Problem to work on:
Copy all entries exactly.

Top of Data supplied

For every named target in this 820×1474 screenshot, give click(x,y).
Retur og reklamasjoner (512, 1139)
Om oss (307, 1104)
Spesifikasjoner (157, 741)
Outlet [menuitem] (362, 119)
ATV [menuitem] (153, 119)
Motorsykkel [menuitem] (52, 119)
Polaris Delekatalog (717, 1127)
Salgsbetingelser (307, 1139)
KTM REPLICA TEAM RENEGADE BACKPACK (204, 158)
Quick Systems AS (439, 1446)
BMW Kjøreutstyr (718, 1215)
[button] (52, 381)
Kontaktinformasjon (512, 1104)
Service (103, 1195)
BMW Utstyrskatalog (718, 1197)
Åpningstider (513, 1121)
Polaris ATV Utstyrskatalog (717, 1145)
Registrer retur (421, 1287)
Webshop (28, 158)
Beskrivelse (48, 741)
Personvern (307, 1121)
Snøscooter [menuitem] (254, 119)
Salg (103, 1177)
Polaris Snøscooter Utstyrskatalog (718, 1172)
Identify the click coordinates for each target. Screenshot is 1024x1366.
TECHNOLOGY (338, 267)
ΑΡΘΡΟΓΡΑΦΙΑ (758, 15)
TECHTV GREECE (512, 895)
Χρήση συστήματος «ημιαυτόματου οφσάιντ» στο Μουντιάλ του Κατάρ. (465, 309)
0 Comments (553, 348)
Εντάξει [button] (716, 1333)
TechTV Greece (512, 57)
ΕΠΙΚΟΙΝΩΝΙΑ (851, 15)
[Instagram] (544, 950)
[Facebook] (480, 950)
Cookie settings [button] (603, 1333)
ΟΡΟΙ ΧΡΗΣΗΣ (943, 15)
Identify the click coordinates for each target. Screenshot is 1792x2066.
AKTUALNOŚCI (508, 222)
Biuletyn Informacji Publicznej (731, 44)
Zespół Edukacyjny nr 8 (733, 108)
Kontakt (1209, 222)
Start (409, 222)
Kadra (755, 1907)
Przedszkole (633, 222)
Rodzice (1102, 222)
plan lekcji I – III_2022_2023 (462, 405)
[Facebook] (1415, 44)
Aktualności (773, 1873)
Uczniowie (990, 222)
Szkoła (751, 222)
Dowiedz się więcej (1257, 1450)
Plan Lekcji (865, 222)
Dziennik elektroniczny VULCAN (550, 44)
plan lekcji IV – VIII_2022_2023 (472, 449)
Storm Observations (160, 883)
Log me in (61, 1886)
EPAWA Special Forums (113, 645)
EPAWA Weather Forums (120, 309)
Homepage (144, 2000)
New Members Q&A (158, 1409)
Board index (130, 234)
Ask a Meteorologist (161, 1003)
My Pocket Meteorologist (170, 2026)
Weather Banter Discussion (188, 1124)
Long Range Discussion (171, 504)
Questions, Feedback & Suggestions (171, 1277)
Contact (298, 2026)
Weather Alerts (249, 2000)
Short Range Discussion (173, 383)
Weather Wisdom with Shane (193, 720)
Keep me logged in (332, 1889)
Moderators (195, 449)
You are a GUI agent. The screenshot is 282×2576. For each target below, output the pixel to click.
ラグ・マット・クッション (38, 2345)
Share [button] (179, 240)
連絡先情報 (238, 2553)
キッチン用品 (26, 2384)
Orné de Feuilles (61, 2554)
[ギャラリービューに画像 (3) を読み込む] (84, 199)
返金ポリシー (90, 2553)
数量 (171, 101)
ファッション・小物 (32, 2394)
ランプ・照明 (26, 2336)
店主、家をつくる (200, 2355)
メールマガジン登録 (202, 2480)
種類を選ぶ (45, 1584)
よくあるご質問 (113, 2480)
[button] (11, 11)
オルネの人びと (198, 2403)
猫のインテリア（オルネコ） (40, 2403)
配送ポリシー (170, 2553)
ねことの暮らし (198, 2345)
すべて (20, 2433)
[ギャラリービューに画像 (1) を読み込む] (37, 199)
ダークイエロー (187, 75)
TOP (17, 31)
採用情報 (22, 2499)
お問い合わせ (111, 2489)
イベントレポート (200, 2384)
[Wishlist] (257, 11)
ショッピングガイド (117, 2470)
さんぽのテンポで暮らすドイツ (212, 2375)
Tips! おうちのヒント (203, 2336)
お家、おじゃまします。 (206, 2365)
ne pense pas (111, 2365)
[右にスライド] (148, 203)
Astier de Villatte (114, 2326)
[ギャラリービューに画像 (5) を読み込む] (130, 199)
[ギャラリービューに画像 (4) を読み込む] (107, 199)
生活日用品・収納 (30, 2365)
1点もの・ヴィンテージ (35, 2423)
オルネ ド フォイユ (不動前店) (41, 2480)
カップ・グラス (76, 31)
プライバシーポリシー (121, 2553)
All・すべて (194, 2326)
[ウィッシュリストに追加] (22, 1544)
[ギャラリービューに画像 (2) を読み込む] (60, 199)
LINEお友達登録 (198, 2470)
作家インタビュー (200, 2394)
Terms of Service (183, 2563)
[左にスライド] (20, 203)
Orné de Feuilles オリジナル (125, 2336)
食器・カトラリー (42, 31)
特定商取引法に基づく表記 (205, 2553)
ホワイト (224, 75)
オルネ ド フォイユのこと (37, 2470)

Bottom of Data supplied

Result for this task:
For every named target in this 820×1474 screenshot, give click(x,y).
Retur og reklamasjoner (512, 1139)
Om oss (307, 1104)
Spesifikasjoner (157, 741)
Outlet [menuitem] (362, 119)
ATV [menuitem] (153, 119)
Motorsykkel [menuitem] (52, 119)
Polaris Delekatalog (717, 1127)
Salgsbetingelser (307, 1139)
KTM REPLICA TEAM RENEGADE BACKPACK (204, 158)
Quick Systems AS (439, 1446)
BMW Kjøreutstyr (718, 1215)
[button] (52, 381)
Kontaktinformasjon (512, 1104)
Service (103, 1195)
BMW Utstyrskatalog (718, 1197)
Åpningstider (513, 1121)
Polaris ATV Utstyrskatalog (717, 1145)
Registrer retur (421, 1287)
Webshop (28, 158)
Beskrivelse (48, 741)
Personvern (307, 1121)
Snøscooter [menuitem] (254, 119)
Salg (103, 1177)
Polaris Snøscooter Utstyrskatalog (718, 1172)
Identify the click coordinates for each target. Screenshot is 1024x1366.
TECHNOLOGY (338, 267)
ΑΡΘΡΟΓΡΑΦΙΑ (758, 15)
TECHTV GREECE (512, 895)
Χρήση συστήματος «ημιαυτόματου οφσάιντ» στο Μουντιάλ του Κατάρ. (465, 309)
0 Comments (553, 348)
Εντάξει [button] (716, 1333)
TechTV Greece (512, 57)
ΕΠΙΚΟΙΝΩΝΙΑ (851, 15)
[Instagram] (544, 950)
[Facebook] (480, 950)
Cookie settings [button] (603, 1333)
ΟΡΟΙ ΧΡΗΣΗΣ (943, 15)
Identify the click coordinates for each target. Screenshot is 1792x2066.
AKTUALNOŚCI (508, 222)
Biuletyn Informacji Publicznej (731, 44)
Zespół Edukacyjny nr 8 (733, 108)
Kontakt (1209, 222)
Start (409, 222)
Kadra (755, 1907)
Przedszkole (633, 222)
Rodzice (1102, 222)
plan lekcji I – III_2022_2023 (462, 405)
[Facebook] (1415, 44)
Aktualności (773, 1873)
Uczniowie (990, 222)
Szkoła (751, 222)
Dowiedz się więcej (1257, 1450)
Plan Lekcji (865, 222)
Dziennik elektroniczny VULCAN (550, 44)
plan lekcji IV – VIII_2022_2023 (472, 449)
Storm Observations (160, 883)
Log me in (61, 1886)
EPAWA Special Forums (113, 645)
EPAWA Weather Forums (120, 309)
Homepage (144, 2000)
New Members Q&A (158, 1409)
Board index (130, 234)
Ask a Meteorologist (161, 1003)
My Pocket Meteorologist (170, 2026)
Weather Banter Discussion (188, 1124)
Long Range Discussion (171, 504)
Questions, Feedback & Suggestions (171, 1277)
Contact (298, 2026)
Weather Alerts (249, 2000)
Short Range Discussion (173, 383)
Weather Wisdom with Shane (193, 720)
Keep me logged in (332, 1889)
Moderators (195, 449)
You are a GUI agent. The screenshot is 282×2576. For each target below, output the pixel to click.
ラグ・マット・クッション (38, 2345)
Share [button] (179, 240)
連絡先情報 (238, 2553)
キッチン用品 (26, 2384)
Orné de Feuilles (61, 2554)
[ギャラリービューに画像 (3) を読み込む] (84, 199)
返金ポリシー (90, 2553)
数量 (171, 101)
ファッション・小物 (32, 2394)
ランプ・照明 (26, 2336)
店主、家をつくる (200, 2355)
メールマガジン登録 (202, 2480)
種類を選ぶ (45, 1584)
よくあるご質問 (113, 2480)
[button] (11, 11)
オルネの人びと (198, 2403)
猫のインテリア（オルネコ） (40, 2403)
配送ポリシー (170, 2553)
ねことの暮らし (198, 2345)
すべて (20, 2433)
[ギャラリービューに画像 (1) を読み込む] (37, 199)
ダークイエロー (187, 75)
TOP (17, 31)
採用情報 (22, 2499)
お問い合わせ (111, 2489)
イベントレポート (200, 2384)
[Wishlist] (257, 11)
ショッピングガイド (117, 2470)
さんぽのテンポで暮らすドイツ (212, 2375)
Tips! おうちのヒント (203, 2336)
お家、おじゃまします。 (206, 2365)
ne pense pas (111, 2365)
[右にスライド] (148, 203)
Astier de Villatte (114, 2326)
[ギャラリービューに画像 (5) を読み込む] (130, 199)
[ギャラリービューに画像 (4) を読み込む] (107, 199)
生活日用品・収納 (30, 2365)
1点もの・ヴィンテージ (35, 2423)
オルネ ド フォイユ (不動前店) (41, 2480)
カップ・グラス (76, 31)
プライバシーポリシー (121, 2553)
All・すべて (194, 2326)
[ウィッシュリストに追加] (22, 1544)
[ギャラリービューに画像 (2) を読み込む] (60, 199)
LINEお友達登録 (198, 2470)
作家インタビュー (200, 2394)
Terms of Service (183, 2563)
[左にスライド] (20, 203)
Orné de Feuilles オリジナル (125, 2336)
食器・カトラリー (42, 31)
特定商取引法に基づく表記 (205, 2553)
ホワイト (224, 75)
オルネ ド フォイユのこと (37, 2470)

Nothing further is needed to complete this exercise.